Chicken Rendang

Galangals have been a valued root spices in India, Asia and Europe for seven Centuries. It is used medicinally for digestive problems, stomach cramps, nausea and vomiting. It has been used for sea sickness, headaches, spleen enlargement, catarrh, bronchitis, rheumatism, foot pains, liver and gall bladder disorders, sore gums, as well as used as a respiratory and heart stimulant, and as a treatment for impotence. A drink, made from grated galangal and lime juice, is valued as a tonic in Southeast Asia. Galangal is a specific herb for a sluggish metabolism; also used as a body deodoriser and breath cleanser, as well as a tonic and aphrodisiac.

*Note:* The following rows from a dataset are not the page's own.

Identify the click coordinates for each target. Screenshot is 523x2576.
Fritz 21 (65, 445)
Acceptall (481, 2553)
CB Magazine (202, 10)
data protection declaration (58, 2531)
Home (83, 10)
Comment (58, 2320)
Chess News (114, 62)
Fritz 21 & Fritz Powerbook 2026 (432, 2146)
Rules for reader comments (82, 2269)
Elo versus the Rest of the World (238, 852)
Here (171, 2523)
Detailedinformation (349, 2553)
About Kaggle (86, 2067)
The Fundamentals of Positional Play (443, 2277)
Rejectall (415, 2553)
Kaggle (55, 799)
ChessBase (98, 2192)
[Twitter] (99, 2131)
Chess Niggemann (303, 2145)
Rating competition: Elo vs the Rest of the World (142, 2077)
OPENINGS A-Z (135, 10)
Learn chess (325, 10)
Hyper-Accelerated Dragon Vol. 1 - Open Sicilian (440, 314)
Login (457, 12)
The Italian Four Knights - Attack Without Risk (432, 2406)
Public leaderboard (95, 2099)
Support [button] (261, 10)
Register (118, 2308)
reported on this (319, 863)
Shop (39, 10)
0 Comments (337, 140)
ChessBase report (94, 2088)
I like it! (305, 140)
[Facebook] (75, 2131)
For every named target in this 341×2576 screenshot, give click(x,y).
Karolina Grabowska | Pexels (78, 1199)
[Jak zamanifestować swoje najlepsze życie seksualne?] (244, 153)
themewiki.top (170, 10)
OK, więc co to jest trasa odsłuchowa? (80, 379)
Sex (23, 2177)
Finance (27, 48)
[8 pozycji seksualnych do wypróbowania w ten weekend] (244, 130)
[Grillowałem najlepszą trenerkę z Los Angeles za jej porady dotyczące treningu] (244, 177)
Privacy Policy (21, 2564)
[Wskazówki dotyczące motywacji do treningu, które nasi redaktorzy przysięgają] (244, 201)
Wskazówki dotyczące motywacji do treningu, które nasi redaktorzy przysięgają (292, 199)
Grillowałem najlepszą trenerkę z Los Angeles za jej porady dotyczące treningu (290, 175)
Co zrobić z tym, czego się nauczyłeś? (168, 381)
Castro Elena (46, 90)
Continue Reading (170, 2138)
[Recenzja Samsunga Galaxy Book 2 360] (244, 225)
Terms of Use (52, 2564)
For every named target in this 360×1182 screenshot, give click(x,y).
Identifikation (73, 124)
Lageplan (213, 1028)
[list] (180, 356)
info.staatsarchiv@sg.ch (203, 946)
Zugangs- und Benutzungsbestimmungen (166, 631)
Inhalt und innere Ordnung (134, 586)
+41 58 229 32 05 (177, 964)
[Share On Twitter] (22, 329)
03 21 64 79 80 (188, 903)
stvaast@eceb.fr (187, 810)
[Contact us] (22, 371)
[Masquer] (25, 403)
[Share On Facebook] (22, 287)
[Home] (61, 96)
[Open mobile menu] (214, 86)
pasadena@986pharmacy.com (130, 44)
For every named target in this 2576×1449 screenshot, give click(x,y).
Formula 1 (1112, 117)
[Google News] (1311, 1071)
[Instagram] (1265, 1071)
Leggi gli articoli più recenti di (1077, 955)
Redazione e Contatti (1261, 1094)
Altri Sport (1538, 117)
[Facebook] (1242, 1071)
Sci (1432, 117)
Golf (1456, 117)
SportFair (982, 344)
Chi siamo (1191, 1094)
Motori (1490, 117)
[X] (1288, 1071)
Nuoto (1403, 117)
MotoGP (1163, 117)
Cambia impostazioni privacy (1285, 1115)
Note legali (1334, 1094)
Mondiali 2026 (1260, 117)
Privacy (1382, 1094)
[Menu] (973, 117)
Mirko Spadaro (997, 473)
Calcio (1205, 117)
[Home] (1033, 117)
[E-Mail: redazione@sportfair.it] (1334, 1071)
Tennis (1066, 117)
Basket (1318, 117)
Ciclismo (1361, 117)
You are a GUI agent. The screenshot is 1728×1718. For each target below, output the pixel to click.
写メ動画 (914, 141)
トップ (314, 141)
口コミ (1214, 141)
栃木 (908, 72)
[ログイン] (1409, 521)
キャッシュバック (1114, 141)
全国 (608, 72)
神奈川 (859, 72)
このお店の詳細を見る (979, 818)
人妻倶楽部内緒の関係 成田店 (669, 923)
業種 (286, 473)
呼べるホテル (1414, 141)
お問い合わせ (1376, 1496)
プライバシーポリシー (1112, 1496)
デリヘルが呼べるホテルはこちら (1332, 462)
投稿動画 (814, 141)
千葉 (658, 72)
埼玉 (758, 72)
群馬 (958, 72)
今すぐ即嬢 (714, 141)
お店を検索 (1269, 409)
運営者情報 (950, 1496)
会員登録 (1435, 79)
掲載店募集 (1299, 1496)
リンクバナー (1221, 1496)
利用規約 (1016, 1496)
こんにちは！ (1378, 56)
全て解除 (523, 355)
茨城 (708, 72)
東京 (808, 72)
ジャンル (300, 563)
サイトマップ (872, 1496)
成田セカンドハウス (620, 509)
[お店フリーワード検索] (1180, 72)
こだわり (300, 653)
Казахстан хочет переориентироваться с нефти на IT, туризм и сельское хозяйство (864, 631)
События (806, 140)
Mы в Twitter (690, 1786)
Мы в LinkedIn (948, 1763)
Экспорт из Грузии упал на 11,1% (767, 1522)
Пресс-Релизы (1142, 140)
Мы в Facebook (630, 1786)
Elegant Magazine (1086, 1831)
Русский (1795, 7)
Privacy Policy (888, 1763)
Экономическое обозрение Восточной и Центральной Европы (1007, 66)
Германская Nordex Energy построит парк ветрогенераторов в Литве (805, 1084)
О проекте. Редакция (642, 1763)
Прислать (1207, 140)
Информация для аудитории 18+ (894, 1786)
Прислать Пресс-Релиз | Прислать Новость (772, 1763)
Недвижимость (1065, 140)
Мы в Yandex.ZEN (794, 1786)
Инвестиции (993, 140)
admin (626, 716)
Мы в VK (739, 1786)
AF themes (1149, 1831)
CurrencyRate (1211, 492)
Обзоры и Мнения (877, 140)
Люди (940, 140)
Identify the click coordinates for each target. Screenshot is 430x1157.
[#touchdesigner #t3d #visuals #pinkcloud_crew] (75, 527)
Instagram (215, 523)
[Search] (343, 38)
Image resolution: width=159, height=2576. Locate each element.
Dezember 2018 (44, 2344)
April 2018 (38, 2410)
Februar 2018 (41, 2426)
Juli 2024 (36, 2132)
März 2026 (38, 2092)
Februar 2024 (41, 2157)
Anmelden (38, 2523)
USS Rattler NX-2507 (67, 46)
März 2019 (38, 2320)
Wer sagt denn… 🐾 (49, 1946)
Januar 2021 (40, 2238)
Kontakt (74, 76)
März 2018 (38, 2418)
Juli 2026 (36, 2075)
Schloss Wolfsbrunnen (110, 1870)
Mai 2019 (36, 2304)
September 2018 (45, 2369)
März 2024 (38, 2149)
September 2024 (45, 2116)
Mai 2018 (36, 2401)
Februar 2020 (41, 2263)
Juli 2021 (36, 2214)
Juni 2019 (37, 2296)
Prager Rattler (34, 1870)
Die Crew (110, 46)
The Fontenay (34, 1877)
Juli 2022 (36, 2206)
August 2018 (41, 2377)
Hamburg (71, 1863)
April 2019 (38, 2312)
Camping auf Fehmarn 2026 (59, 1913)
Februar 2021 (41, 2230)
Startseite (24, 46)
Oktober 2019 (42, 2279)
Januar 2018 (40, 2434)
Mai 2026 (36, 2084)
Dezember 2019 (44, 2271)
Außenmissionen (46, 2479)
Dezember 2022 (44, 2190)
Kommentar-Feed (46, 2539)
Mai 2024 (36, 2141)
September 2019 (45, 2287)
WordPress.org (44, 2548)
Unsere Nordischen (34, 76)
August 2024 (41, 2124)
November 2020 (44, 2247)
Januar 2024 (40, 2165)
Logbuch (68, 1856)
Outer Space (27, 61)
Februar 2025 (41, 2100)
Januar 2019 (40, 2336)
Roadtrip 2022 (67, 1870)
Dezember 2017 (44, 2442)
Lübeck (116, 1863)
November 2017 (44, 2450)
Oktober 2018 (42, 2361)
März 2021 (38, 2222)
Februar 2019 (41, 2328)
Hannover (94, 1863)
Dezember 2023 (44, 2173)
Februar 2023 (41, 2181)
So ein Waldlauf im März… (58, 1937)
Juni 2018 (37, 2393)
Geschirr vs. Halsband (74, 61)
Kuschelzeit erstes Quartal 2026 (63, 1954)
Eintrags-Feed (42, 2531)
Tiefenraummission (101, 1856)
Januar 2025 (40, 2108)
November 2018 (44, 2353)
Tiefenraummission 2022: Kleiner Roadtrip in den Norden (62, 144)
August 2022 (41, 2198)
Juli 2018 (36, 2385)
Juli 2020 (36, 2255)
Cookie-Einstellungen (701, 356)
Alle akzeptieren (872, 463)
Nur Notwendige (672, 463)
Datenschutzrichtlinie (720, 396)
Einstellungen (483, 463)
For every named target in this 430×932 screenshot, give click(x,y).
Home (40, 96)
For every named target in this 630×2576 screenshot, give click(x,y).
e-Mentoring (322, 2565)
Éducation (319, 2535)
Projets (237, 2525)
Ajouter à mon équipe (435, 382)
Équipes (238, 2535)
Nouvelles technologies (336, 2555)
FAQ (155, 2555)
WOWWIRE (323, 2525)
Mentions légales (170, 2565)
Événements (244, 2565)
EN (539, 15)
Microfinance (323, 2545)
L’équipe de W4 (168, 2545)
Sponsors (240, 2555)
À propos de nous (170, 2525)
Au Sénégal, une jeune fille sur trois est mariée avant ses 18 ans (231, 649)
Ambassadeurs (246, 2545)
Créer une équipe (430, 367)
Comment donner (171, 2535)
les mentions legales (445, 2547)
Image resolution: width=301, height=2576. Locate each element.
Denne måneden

Beside that it is also widely being used in cooking.It gives a strong flavour to the food and mainly used in meat dishes.In Malaysia , galangal is mainly used in malay and nyonya cuisine.

One of the most celebrated Malaysian dish worldwide is Rendang which is cooked with chicken or beef; a must-have for celebrations and special occasions!The method and ingredients varies in each state. Nowadays you can fine this dish in most restaurants. Likewise you can find this dish in either a malay , Chinese or Indian household.It is normally served with ketupat(a dish made with glutinous rice) or you can serve it with rice.I also serve it with briyani , a good combination as well.Try out ,and you 'll know what I meant.


1 kg Chicken (clean and cut into 12 pieces)
2-3 cups Coconut Milk (extracted from 1/2 grated coconut. The easy way to extract coconut milk is to use a blender, mix a bit of hot water for better result)

To grind in a paste:

10-15 dried Chillies (soaked till plump)
6 large Bombay Onions
10 cloves Garlic, peeled
2 cm Galangal (lengkuas)
2 cm fresh turmeric (optional)
2 cm Ginger
4 Lemon Grass(trim off the bottom part and cut off the top part,use the middle potion)
1/2 cup Oil
Salt to taste


Heat oil in a large wok and add in the grounded ingredients.
Cook for 10-15 minutes over medium heat until fragrant and oil starts to surface.
Add the chicken and mix throughly.
Cook for 2 minutes. Add in the coconut milk, salt and sugar and leave to simmer until oil starts to surface for at least 30-40 minutes over low flame.
Serve hot.

This dish beside eating with lemang,ketupat and nasi minyak , goes very well with briyani too. I have cooked rendang with briyani almost every Diwali.Its really yummy!!